The remainder of the 20th century brought additional techniques such as needle tatting, split ring and pearl tatting, (which uses more than two threads), but even modern technology has failed to create a machine to replace the human. Despite being a throw back to older times, tatting has made numerous appearances in the modern world.
James Abbott McNeill Whistler drew his model wielding her shuttle in his piece entitled “Tatting” (etching and drypoint on laid Japan paper, 1873, currently viewable on http://www.drawingsandprints.com/CurrentExhibition/detail.cfm?ExhibitionID=6&Exhibition=21). Pierre-Auguste Renoir featured it in his painting “Girl Tatting” (oil on canvas, 1906-8, now in the Philadelphia Museum of Art http://www.philamuseum.org/collections/permanent/59587.html).
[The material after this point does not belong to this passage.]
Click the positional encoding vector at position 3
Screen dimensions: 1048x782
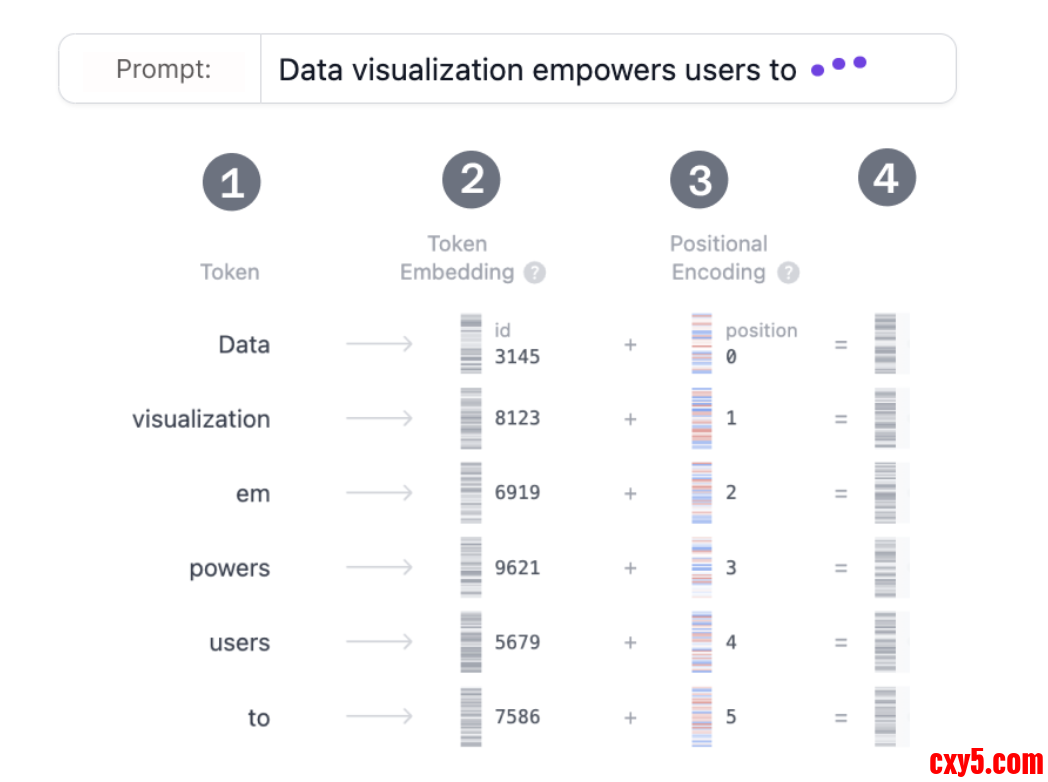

Depression glass manufacturer Heisey used tatting as a model for its pattern #3317 etch #33 in 1920.
Tatting was literally brought center stage in Florenz Ziegfeld’s production of “Laceland” in the “Follies of 1922” and “Follies of 1923,” probably due to earlier collaborations with Titanic survivor Lady Duff-Gordon (Lucy Christiana Sutherland Wallace Duff-Gordon). Under the salon name “Lucile,” Lady Duff-Gordon designed costumes for Ziegfield’s productions and for the well-to-do socialites of London, Paris and New York and endorsed a small book of tatting patterns.
Tatting was featured in the 1949 Walt Disney cartoon “The Adventures of Ichabod and Mr. Toad;” the comic strip “Pogo” by Walt Kelly; in Disney’s “The Golden Helmet” from the 1952 Donald Duck comic book #408; and in the books Gone with the Wind by Margaret Mitchell, Little Women by Louisa May Alcott and Stranger in a Strange Land by Robert Heinlein, amongst many others.
Tatting was also mentioned in a song from the album Hunky Dory by David Bowie and most recently in the song “The Old Gumbie Cat” from the Broadway musical Cats.
The words “tatting” and “tat” are frequently found in crossword puzzles although few know what tatting actually looks like!
Contrary to popular belief, tatting is not a vanishing art form. Lessons and instructional videos are available, and new patterns are published in books and various periodicals on a regular basis. With easy access to the Internet, many YouTube videos can be viewed and thousands of other tatters may be located throughout the world for tips and patterns, and to celebrate International Tatting Day, which is April 1st.